Participants will undergo three days of laboratory testing, each visit separated by at least seven days.

In order to assess each potential participant's suitability for the study based upon the relevant inclusion and exclusion criteria, the first visit will involve a medical consultation (history and physical examination), venepuncture (for full blood examination, lipid profile and biochemistry) and a 12-lead surface electrocardiogram. Baseline measurements of central and peripheral arterial and pulse wave velocity will be made at baseline, and 4 hours following the administration of either placebo, 50mg of metoprolol or a 10mg oral dose of ivabradine. The placebo will contain lactose powder. Subjects will be randomized according to a 3-by-3 Latin square design. Central pulse pressure will be assessed using carotid artery tonometry using a non-invasive Millar Mikro-tip pressure transducer. The transducer is used to applanate the carotid artery and calibrated using brachial mean and diastolic blood pressure (automated oscillometric sphygmomanometer).

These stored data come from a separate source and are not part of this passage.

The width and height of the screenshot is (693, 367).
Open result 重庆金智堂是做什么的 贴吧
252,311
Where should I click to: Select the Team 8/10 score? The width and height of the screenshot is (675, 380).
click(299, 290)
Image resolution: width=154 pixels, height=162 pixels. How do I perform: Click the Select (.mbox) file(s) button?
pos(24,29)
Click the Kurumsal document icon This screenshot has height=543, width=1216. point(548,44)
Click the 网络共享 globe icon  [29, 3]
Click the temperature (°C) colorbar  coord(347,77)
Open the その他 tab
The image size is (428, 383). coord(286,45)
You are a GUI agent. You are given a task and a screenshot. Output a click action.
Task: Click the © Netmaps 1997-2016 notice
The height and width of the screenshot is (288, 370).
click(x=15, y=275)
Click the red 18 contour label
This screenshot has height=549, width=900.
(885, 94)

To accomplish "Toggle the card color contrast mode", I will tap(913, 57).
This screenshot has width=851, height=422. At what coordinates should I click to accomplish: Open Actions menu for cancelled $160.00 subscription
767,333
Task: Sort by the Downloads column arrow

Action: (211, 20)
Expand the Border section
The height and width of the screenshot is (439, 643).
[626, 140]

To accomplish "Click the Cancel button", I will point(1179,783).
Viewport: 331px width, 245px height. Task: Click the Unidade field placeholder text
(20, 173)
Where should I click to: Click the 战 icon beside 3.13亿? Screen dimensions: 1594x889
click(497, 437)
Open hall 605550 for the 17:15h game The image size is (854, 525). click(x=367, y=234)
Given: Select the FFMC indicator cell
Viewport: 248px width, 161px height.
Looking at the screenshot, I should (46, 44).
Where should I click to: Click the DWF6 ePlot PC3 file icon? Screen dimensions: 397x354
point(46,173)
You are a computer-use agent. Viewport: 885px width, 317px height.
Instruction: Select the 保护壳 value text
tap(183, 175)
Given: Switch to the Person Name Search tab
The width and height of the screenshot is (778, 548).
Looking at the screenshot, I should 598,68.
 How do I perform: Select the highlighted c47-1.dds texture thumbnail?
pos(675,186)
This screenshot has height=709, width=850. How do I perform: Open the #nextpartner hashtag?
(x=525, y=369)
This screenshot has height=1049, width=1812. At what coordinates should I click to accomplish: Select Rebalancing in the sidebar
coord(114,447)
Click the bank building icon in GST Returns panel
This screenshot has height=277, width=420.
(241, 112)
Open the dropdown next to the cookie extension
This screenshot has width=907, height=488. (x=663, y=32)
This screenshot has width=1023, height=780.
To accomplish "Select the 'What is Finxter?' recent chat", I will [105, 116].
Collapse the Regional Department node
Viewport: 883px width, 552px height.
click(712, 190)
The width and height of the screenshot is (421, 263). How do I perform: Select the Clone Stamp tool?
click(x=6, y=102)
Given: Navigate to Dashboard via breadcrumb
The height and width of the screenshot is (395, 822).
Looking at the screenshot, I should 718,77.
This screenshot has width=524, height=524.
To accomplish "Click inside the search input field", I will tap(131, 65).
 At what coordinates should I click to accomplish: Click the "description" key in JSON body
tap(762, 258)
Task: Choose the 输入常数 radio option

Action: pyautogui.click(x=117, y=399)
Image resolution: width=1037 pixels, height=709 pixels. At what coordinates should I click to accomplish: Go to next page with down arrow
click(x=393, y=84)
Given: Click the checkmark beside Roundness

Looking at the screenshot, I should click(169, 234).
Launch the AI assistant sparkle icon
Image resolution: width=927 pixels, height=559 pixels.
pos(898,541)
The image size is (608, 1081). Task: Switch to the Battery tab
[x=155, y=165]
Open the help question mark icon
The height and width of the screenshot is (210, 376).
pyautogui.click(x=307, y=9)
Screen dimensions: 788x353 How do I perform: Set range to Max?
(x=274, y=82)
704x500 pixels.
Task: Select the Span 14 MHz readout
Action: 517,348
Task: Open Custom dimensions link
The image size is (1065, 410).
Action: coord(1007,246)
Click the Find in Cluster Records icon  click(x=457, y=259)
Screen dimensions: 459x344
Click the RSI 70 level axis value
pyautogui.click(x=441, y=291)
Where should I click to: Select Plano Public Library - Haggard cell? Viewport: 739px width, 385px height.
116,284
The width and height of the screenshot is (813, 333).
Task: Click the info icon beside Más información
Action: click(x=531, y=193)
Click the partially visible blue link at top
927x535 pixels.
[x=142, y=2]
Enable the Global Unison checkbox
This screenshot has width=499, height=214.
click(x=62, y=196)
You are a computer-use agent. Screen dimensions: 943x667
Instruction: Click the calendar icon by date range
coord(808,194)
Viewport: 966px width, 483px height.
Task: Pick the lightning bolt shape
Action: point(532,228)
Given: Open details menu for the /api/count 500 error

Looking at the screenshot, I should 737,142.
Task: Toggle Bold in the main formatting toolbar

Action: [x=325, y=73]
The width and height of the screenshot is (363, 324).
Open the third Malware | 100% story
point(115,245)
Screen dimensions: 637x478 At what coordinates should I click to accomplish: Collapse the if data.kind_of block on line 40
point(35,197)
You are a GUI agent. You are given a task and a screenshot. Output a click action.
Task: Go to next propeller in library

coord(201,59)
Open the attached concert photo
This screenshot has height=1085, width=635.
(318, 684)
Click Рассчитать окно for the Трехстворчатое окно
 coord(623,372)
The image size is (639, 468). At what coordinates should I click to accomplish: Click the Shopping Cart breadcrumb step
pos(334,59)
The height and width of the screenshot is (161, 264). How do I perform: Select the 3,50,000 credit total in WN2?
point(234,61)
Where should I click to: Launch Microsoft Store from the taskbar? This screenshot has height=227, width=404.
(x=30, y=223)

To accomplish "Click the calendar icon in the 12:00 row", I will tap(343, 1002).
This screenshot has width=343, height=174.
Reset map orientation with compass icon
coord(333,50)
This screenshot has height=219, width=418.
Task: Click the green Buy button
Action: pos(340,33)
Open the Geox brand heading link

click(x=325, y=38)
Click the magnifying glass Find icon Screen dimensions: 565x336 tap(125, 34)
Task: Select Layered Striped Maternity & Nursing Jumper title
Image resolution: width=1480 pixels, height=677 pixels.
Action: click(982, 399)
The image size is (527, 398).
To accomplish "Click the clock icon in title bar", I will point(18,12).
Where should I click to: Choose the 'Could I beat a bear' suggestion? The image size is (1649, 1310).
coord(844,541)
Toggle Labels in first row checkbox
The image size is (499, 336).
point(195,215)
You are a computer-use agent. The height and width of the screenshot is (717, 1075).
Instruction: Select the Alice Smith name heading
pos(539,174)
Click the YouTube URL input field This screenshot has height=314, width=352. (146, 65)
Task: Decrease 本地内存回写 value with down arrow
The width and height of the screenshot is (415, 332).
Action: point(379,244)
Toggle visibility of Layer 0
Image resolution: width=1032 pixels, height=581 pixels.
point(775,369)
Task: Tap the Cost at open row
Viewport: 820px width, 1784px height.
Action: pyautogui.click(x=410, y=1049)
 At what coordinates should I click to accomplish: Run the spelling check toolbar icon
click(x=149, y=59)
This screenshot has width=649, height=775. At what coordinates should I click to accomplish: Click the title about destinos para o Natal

Pressure waveforms will also be recorded at the radial, brachial and femoral arteries to permit study of wave reflection at these sites.

Measurements will be taken be taken before and 4 hours following the oral administration of metoprolol/ivabradine/placebo.

Bias will be minimized by blinding both the participants and research staff responsible for data collection to the administered drug.

Any potential patient-specific confounding factors will have minimal impact, as the same participants will be studied after the administration of the three agents.